To train the agent, first specify the training options using `rlTrainingOptions` (Reinforcement Learning Toolbox). For this example, run each training session for at most 500 episodes, with each episode lasting at most 200 time steps, corresponding to one full loop of the track.

```trainOpts = rlTrainingOptions(... MaxEpisodes=500, ... MaxStepsPerEpisode=200, ... % training data size = 200 StopTrainingCriteria="AverageSteps", ... StopTrainingValue=500, ... Plots="training-progress"); ```

Train the agent using the `train` (Reinforcement Learning Toolbox) function. Training this agent is a computationally intensive process that takes several minutes to complete. To save time while running this example, load a pretrained agent by setting `doTraining` to `false`. To train the agent yourself, set `doTraining` to `true`.

```doTraining = false; if doTraining trainingStats = train(agent,envTrain,trainOpts); %#ok else load("nnBS_RLAgent.mat") end```

This figure shows the progression of the training. You can expect different results due to randomness inherent to the training process.

### Simulate Trained Agent

To validate the trained agent, run the simulation on the test environment with UE locations that the agent has not seen in the training process.

```locationMat = locationMatTest(1:4:end,:); % Sort location in clockwise order secLen = size(locationMat,1)/4; [~,b1] = sort(locationMat(1:secLen,2)); [~,b2] = sort(locationMat(secLen+1:2*secLen,1)); [~,b3] = sort(locationMat(2*secLen+1:3*secLen,2),"descend"); [~,b4] = sort(locationMat(3*secLen+1:4*secLen,1),"descend"); idx = [b1;secLen+b2;2*secLen+b3;3*secLen+b4]; locationMat = locationMat(idx,:); % Compute Average RSRP avgRsrpMatTest = rsrpMatTest/4; % 4 = prm.NRepeatSameLoc; avgRsrpMatTest = 100*avgRsrpMatTest./max(avgRsrpMatTest, [],"all"); avgRsrpMatTest = avgRsrpMatTest(:,:,idx); avgRsrpMatTest = mean(avgRsrpMatTest,1); % Create test environment envTest = BeamSelectEnv(locationMat,avgRsrpMatTest,rotAngleMat,position);```

Simulate the environment with the trained agent. For more information on agent simulation, see `rlSimulationOptions` and `sim`.
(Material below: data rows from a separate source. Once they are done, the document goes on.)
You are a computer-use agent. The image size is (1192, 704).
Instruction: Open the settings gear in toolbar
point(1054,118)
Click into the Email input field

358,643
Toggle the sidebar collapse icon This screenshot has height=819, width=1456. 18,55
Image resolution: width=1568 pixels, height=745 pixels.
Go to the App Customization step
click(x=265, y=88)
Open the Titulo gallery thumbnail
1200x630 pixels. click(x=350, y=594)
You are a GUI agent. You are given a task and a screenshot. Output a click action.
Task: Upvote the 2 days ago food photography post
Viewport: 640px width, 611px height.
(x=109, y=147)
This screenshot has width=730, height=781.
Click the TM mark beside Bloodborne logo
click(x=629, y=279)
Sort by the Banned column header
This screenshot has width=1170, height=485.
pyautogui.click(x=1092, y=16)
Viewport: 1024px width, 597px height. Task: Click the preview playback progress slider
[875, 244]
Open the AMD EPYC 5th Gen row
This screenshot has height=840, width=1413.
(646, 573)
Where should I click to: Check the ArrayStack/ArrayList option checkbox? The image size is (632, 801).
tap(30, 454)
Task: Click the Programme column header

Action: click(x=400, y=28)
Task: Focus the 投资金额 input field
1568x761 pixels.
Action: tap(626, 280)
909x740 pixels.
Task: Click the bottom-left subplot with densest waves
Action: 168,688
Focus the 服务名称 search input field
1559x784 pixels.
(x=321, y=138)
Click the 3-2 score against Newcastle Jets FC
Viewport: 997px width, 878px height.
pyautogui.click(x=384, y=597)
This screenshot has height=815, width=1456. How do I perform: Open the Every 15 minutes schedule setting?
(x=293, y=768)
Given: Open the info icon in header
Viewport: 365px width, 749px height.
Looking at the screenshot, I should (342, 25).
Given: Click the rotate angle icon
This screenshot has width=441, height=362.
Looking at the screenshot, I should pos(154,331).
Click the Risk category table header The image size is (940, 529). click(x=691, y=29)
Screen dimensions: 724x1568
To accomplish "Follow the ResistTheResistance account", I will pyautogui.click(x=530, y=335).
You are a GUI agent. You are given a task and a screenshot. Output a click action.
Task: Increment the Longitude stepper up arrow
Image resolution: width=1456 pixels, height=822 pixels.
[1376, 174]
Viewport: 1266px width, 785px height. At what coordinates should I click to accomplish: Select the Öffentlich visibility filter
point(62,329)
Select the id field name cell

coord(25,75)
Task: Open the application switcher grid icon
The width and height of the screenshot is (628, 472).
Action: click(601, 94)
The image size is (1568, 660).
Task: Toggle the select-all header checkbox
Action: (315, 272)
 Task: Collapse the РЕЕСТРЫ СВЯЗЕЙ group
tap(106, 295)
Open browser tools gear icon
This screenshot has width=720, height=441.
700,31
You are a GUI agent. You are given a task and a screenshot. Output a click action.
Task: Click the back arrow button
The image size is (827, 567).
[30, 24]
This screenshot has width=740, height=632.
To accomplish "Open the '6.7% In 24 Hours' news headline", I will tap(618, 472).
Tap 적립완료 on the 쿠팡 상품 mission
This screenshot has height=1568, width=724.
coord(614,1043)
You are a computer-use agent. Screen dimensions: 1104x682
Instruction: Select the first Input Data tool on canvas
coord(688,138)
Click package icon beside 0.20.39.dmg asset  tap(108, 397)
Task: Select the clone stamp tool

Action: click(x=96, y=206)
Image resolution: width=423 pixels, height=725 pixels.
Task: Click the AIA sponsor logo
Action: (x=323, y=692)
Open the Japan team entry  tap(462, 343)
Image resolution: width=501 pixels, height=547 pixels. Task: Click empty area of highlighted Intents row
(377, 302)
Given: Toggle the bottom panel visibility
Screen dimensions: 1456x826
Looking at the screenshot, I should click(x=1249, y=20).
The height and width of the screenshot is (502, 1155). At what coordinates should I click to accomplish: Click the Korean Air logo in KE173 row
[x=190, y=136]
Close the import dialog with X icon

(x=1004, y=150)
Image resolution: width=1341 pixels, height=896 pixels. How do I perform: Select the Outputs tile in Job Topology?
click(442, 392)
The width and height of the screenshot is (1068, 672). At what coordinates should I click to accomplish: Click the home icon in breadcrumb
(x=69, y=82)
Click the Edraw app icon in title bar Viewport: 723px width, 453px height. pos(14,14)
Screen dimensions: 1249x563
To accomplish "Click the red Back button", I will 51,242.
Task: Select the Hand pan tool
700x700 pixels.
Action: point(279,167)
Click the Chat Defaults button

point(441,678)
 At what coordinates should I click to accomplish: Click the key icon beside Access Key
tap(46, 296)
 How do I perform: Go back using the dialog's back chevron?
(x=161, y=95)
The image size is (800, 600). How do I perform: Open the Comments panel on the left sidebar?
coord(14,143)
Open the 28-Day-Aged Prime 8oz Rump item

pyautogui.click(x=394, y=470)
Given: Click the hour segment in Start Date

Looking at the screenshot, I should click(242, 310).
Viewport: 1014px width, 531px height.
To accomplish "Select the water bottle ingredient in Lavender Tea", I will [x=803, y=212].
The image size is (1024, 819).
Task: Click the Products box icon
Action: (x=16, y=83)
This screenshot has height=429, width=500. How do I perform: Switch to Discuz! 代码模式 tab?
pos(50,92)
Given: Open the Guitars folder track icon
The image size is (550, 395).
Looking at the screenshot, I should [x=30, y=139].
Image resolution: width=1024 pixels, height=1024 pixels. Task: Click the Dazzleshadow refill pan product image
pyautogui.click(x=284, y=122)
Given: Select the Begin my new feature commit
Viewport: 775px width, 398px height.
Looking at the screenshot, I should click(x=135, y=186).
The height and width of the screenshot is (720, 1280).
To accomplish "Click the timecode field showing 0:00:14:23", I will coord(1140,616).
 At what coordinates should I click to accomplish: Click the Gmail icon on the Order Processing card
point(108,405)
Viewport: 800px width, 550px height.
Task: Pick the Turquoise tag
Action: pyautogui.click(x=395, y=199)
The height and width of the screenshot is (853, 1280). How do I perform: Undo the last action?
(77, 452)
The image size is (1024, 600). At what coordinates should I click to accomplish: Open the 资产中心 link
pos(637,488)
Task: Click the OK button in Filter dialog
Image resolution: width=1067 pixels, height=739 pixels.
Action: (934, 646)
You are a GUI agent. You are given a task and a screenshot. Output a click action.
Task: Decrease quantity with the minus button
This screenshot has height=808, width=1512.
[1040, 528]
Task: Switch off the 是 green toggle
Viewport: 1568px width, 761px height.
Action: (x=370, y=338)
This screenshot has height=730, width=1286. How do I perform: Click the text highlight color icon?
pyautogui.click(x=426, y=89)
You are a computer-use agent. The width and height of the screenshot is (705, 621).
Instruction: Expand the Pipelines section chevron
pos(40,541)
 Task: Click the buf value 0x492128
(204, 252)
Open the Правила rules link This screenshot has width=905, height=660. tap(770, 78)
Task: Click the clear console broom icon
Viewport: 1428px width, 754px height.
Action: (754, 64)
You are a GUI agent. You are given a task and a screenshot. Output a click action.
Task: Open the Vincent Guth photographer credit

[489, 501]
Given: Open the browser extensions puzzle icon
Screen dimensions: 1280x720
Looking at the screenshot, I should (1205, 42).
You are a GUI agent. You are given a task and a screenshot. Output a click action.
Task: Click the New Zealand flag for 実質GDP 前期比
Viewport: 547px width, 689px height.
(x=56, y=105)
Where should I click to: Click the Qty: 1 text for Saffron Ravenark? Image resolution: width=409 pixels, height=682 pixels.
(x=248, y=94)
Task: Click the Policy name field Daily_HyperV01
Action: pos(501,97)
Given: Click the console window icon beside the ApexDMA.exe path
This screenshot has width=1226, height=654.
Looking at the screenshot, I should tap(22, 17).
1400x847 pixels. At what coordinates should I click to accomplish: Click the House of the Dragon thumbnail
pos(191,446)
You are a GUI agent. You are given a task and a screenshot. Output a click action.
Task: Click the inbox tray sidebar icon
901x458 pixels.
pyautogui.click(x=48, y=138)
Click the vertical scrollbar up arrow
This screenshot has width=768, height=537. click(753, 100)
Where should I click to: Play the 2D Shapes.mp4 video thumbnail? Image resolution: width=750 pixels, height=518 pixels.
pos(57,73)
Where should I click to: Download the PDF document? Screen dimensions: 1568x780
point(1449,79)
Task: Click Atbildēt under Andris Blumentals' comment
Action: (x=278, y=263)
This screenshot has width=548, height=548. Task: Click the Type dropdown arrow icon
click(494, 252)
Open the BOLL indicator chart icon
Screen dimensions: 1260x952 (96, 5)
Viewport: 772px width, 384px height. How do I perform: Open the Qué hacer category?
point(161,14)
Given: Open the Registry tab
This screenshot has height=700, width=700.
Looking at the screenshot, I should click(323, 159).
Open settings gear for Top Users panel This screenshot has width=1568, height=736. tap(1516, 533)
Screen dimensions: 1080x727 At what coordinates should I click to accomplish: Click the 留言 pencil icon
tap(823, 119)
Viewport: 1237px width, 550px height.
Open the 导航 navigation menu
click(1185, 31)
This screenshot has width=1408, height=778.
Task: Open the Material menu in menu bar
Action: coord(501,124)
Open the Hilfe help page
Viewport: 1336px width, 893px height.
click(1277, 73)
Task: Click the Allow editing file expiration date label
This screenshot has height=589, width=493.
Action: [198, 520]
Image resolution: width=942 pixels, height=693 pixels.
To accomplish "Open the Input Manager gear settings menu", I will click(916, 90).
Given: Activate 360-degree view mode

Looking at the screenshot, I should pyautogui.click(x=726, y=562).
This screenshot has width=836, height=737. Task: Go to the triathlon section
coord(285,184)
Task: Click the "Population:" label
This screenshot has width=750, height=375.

```plot(envTest) sim(envTest,agent,rlSimulationOptions("MaxSteps",100))```

```maxPosibleRsrp = sum(max(squeeze(avgRsrpMatTest))); rsrpSim = envTest.EpisodeRsrp; disp("Agent RSRP/Maximum RSRP = " + rsrpSim/maxPosibleRsrp*100 +"%")```
```Agent RSRP/Maximum RSRP = 94.9399% ```

### References

[1] 3GPP TR 38.802. "Study on New Radio Access Technology Physical Layer Aspects." 3rd Generation Partnership Project; Technical Specification Group Radio Access Network.

[2] Sutton, Richard S., and Andrew G. Barto. Reinforcement Learning: An Introduction. Second edition. Cambridge, MA: MIT Press, 2020.